I agree with Swanhunter here. While seating preferences on short haul flights is in itself not a big issue, when combined with the drip drip effect of the steady stream of changes coming through (e.g. the recent change to through check-in of luggage on separate tickets) it has reached the point where I have decided BA and oneworld doesn't deserve my loyalty.
I'm GGL/CCR this year and will be again next year. I'm pretty close to GFL. But I've already decided that I won't go out of my way or make any special effort to earn this. This isn't an "I'll never fly BA again" rant, I definitely will. But if another airline/alliance has a better deal, they will get my business from now on.
BA needs to think more about the customer experience and think a bit more about rewarding loyalty to individual higher value customers, not just Corporates.
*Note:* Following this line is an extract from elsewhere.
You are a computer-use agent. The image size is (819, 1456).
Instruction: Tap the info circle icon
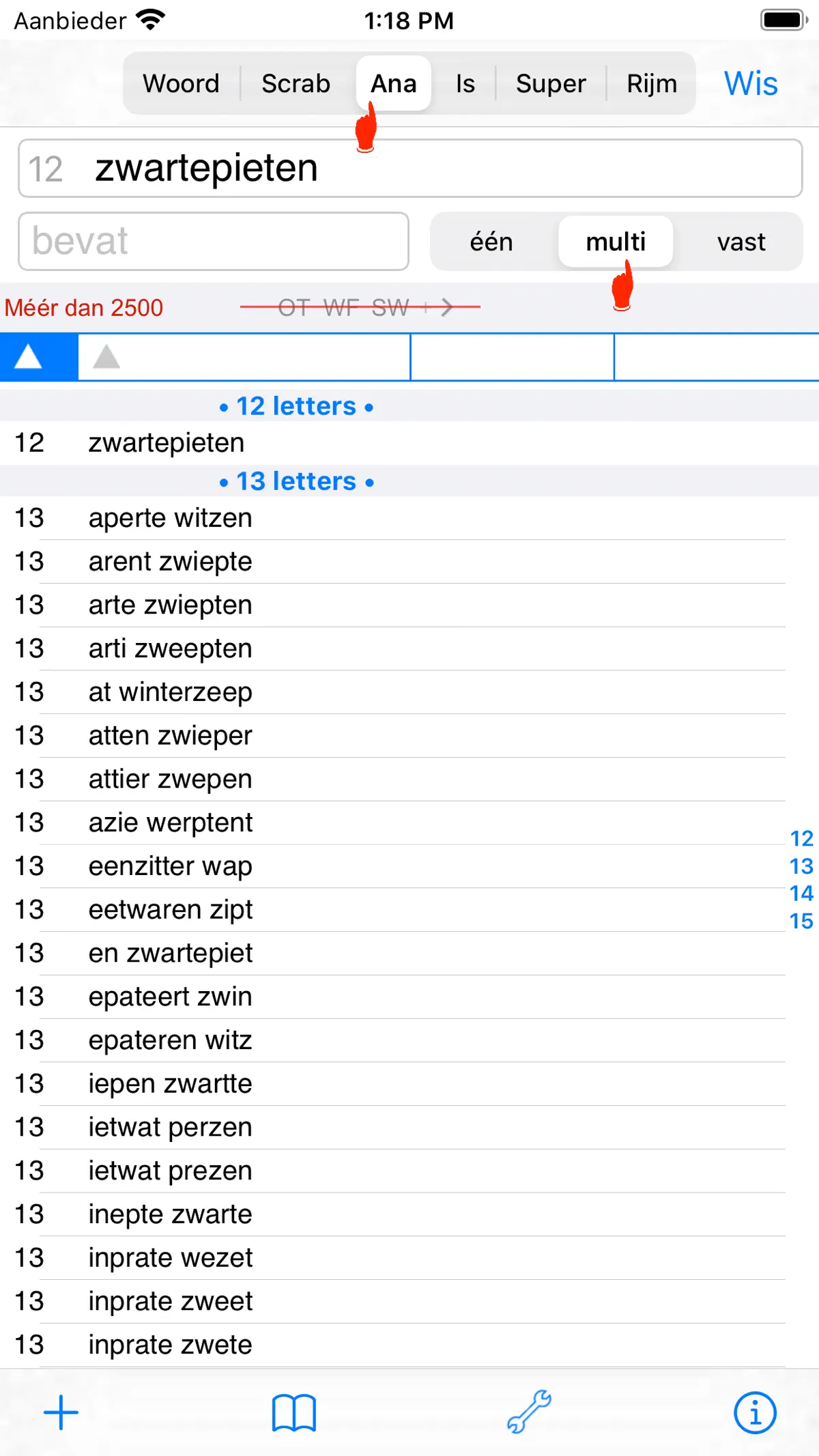[x=755, y=1412]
It makes no sense to me that some Corporate customers are being given seat selection on HBO, while an individual at Gold/GGL/CCR level doesn't. I know KARFA will be along to remind me that Corporates are worth more than my business, which is true at aggregate level. However, when you are earning >5k TPs per year it's a bit of a slap in the face to be denied benefits being given to corporate travellers (who individually may be infrequent flyers without any BA loyalty/status). But if that's what BA wants to do, it's their choice. Just as it's mine to move my business elsewhere for some of my travel plans.
So
There is a fault with Amadeus that BA have been aware of since June... Seems unfixed so far judging by these posts, but with 'fly' in meltdown I hear, maybe there are more pressing issues.
Most corporates travel is not so wedded to BA short haul. Often non BA booking is allowed within a time frame difference and few corporates will push back on anyone choosing Ryanair or Norwegian at half the price. As a baec close-ish to ggl for life I have largely given up BA short haul as punctuality and schedule are often poor, the present IT backdrop is poor, and the whole hbo thing was the final straw.
Finally, a U.K recession is coming. Soon. I suspect BA will squirm to try and win back business but by then travel habits on what so far seem to better low cost airlines will be hard to break.